◆ **ENTRIES SUPPLIED**

-=-=-

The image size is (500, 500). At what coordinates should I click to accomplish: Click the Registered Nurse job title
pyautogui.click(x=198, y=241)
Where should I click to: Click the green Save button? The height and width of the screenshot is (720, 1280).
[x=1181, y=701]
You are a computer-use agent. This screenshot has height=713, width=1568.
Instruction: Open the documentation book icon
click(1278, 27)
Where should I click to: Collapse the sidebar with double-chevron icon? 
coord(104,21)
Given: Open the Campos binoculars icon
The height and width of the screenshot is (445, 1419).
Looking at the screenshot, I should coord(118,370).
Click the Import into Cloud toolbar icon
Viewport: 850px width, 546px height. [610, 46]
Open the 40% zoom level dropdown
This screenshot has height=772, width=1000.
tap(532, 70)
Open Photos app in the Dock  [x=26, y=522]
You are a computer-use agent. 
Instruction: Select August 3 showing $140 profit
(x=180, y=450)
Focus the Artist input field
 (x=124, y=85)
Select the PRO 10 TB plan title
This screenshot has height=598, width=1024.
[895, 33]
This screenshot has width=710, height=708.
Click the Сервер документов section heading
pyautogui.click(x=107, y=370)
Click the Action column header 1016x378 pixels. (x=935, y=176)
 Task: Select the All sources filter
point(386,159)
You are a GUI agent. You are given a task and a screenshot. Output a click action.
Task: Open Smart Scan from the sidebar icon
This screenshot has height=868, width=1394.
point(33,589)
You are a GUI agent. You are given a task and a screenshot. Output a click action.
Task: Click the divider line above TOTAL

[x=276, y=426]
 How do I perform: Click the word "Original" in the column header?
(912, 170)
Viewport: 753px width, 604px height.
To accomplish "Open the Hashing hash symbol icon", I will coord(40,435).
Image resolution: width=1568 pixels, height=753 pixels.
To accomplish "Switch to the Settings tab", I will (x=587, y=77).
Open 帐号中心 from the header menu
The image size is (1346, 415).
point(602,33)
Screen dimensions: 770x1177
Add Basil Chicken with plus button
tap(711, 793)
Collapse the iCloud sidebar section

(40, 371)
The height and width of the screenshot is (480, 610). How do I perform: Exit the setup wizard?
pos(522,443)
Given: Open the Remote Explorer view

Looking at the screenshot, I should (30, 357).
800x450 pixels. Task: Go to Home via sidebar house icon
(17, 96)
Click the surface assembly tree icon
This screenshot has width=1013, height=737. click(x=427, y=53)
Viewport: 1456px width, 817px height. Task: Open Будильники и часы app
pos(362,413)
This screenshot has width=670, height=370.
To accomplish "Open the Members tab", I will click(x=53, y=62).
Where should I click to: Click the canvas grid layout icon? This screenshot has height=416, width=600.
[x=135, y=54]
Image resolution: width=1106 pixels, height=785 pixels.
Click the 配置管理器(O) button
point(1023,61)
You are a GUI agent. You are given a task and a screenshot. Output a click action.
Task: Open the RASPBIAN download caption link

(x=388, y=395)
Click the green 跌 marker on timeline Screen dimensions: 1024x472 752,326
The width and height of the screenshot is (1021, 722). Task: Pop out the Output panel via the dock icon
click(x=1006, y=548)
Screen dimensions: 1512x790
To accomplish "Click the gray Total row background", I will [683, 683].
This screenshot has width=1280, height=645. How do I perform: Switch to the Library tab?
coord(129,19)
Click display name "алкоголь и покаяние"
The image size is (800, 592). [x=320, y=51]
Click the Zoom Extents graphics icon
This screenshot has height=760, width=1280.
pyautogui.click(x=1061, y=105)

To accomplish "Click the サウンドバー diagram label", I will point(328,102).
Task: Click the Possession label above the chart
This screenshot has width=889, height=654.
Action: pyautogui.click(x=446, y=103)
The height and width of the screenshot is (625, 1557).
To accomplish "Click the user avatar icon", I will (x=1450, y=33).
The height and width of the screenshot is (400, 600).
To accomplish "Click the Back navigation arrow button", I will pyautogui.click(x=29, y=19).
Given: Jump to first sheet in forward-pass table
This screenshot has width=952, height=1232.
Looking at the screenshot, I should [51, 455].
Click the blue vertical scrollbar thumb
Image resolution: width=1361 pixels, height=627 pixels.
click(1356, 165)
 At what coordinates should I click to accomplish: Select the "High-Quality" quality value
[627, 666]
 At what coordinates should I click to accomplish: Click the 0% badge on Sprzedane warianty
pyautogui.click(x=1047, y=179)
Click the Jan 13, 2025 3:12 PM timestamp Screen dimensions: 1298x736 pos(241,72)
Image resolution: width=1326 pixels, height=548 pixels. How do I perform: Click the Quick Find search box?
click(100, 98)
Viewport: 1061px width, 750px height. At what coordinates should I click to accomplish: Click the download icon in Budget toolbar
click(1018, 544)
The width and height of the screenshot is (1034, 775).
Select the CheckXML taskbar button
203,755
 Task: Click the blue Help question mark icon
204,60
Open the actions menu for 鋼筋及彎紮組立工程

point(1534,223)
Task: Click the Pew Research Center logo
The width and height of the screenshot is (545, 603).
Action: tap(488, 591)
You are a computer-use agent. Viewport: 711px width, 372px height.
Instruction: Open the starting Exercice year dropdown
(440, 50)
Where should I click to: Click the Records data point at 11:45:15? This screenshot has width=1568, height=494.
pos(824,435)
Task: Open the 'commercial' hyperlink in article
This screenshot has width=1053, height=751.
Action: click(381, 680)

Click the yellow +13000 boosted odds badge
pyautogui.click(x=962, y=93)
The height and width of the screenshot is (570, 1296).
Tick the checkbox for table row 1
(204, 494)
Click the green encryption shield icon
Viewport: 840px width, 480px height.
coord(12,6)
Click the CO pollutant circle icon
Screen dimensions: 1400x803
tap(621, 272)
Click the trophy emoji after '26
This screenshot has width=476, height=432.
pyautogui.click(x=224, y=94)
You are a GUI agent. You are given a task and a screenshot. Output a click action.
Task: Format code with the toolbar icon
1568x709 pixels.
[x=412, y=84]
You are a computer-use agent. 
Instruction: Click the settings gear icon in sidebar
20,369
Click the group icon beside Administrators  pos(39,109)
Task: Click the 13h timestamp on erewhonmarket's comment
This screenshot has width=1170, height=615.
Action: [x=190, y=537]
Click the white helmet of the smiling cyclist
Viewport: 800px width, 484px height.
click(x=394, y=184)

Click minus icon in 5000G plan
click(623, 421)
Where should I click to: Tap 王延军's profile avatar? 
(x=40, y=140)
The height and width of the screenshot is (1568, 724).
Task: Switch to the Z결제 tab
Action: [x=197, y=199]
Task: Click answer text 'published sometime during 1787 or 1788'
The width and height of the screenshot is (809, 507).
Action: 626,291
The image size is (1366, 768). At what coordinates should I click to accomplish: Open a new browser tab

-=-=-

◆ **THE PROBLEM**
So that nothing is lost, return the listing exactly and completely.

◆ **WORKED SOLUTION**
The image size is (500, 500). At what coordinates should I click to accomplish: Click the Registered Nurse job title
pyautogui.click(x=198, y=241)
Where should I click to: Click the green Save button? The height and width of the screenshot is (720, 1280).
[x=1181, y=701]
You are a computer-use agent. This screenshot has height=713, width=1568.
Instruction: Open the documentation book icon
click(1278, 27)
Where should I click to: Collapse the sidebar with double-chevron icon? 
coord(104,21)
Given: Open the Campos binoculars icon
The height and width of the screenshot is (445, 1419).
Looking at the screenshot, I should coord(118,370).
Click the Import into Cloud toolbar icon
Viewport: 850px width, 546px height. [610, 46]
Open the 40% zoom level dropdown
This screenshot has height=772, width=1000.
tap(532, 70)
Open Photos app in the Dock  [x=26, y=522]
You are a computer-use agent. 
Instruction: Select August 3 showing $140 profit
(x=180, y=450)
Focus the Artist input field
 (x=124, y=85)
Select the PRO 10 TB plan title
This screenshot has height=598, width=1024.
[895, 33]
This screenshot has width=710, height=708.
Click the Сервер документов section heading
pyautogui.click(x=107, y=370)
Click the Action column header 1016x378 pixels. (x=935, y=176)
 Task: Select the All sources filter
point(386,159)
You are a GUI agent. You are given a task and a screenshot. Output a click action.
Task: Open Smart Scan from the sidebar icon
This screenshot has height=868, width=1394.
point(33,589)
You are a GUI agent. You are given a task and a screenshot. Output a click action.
Task: Click the divider line above TOTAL

[x=276, y=426]
 How do I perform: Click the word "Original" in the column header?
(912, 170)
Viewport: 753px width, 604px height.
To accomplish "Open the Hashing hash symbol icon", I will coord(40,435).
Image resolution: width=1568 pixels, height=753 pixels.
To accomplish "Switch to the Settings tab", I will (x=587, y=77).
Open 帐号中心 from the header menu
The image size is (1346, 415).
point(602,33)
Screen dimensions: 770x1177
Add Basil Chicken with plus button
tap(711, 793)
Collapse the iCloud sidebar section

(40, 371)
The height and width of the screenshot is (480, 610). How do I perform: Exit the setup wizard?
pos(522,443)
Given: Open the Remote Explorer view

Looking at the screenshot, I should (30, 357).
800x450 pixels. Task: Go to Home via sidebar house icon
(17, 96)
Click the surface assembly tree icon
This screenshot has width=1013, height=737. click(x=427, y=53)
Viewport: 1456px width, 817px height. Task: Open Будильники и часы app
pos(362,413)
This screenshot has width=670, height=370.
To accomplish "Open the Members tab", I will click(x=53, y=62).
Where should I click to: Click the canvas grid layout icon? This screenshot has height=416, width=600.
[x=135, y=54]
Image resolution: width=1106 pixels, height=785 pixels.
Click the 配置管理器(O) button
point(1023,61)
You are a GUI agent. You are given a task and a screenshot. Output a click action.
Task: Open the RASPBIAN download caption link

(x=388, y=395)
Click the green 跌 marker on timeline Screen dimensions: 1024x472 752,326
The width and height of the screenshot is (1021, 722). Task: Pop out the Output panel via the dock icon
click(x=1006, y=548)
Screen dimensions: 1512x790
To accomplish "Click the gray Total row background", I will [683, 683].
This screenshot has width=1280, height=645. How do I perform: Switch to the Library tab?
coord(129,19)
Click display name "алкоголь и покаяние"
The image size is (800, 592). [x=320, y=51]
Click the Zoom Extents graphics icon
This screenshot has height=760, width=1280.
pyautogui.click(x=1061, y=105)

To accomplish "Click the サウンドバー diagram label", I will point(328,102).
Task: Click the Possession label above the chart
This screenshot has width=889, height=654.
Action: pyautogui.click(x=446, y=103)
The height and width of the screenshot is (625, 1557).
To accomplish "Click the user avatar icon", I will (x=1450, y=33).
The height and width of the screenshot is (400, 600).
To accomplish "Click the Back navigation arrow button", I will pyautogui.click(x=29, y=19).
Given: Jump to first sheet in forward-pass table
This screenshot has width=952, height=1232.
Looking at the screenshot, I should [51, 455].
Click the blue vertical scrollbar thumb
Image resolution: width=1361 pixels, height=627 pixels.
click(1356, 165)
 At what coordinates should I click to accomplish: Select the "High-Quality" quality value
[627, 666]
 At what coordinates should I click to accomplish: Click the 0% badge on Sprzedane warianty
pyautogui.click(x=1047, y=179)
Click the Jan 13, 2025 3:12 PM timestamp Screen dimensions: 1298x736 pos(241,72)
Image resolution: width=1326 pixels, height=548 pixels. How do I perform: Click the Quick Find search box?
click(100, 98)
Viewport: 1061px width, 750px height. At what coordinates should I click to accomplish: Click the download icon in Budget toolbar
click(1018, 544)
The width and height of the screenshot is (1034, 775).
Select the CheckXML taskbar button
203,755
 Task: Click the blue Help question mark icon
204,60
Open the actions menu for 鋼筋及彎紮組立工程

point(1534,223)
Task: Click the Pew Research Center logo
The width and height of the screenshot is (545, 603).
Action: tap(488, 591)
You are a computer-use agent. Viewport: 711px width, 372px height.
Instruction: Open the starting Exercice year dropdown
(440, 50)
Where should I click to: Click the Records data point at 11:45:15? This screenshot has width=1568, height=494.
pos(824,435)
Task: Open the 'commercial' hyperlink in article
This screenshot has width=1053, height=751.
Action: click(381, 680)

Click the yellow +13000 boosted odds badge
pyautogui.click(x=962, y=93)
The height and width of the screenshot is (570, 1296).
Tick the checkbox for table row 1
(204, 494)
Click the green encryption shield icon
Viewport: 840px width, 480px height.
coord(12,6)
Click the CO pollutant circle icon
Screen dimensions: 1400x803
tap(621, 272)
Click the trophy emoji after '26
This screenshot has width=476, height=432.
pyautogui.click(x=224, y=94)
You are a GUI agent. You are given a task and a screenshot. Output a click action.
Task: Format code with the toolbar icon
1568x709 pixels.
[x=412, y=84]
You are a computer-use agent. 
Instruction: Click the settings gear icon in sidebar
20,369
Click the group icon beside Administrators  pos(39,109)
Task: Click the 13h timestamp on erewhonmarket's comment
This screenshot has width=1170, height=615.
Action: [x=190, y=537]
Click the white helmet of the smiling cyclist
Viewport: 800px width, 484px height.
click(x=394, y=184)

Click minus icon in 5000G plan
click(623, 421)
Where should I click to: Tap 王延军's profile avatar? 
(x=40, y=140)
The height and width of the screenshot is (1568, 724).
Task: Switch to the Z결제 tab
Action: [x=197, y=199]
Task: Click answer text 'published sometime during 1787 or 1788'
The width and height of the screenshot is (809, 507).
Action: 626,291
The image size is (1366, 768). At what coordinates should I click to accomplish: Open a new browser tab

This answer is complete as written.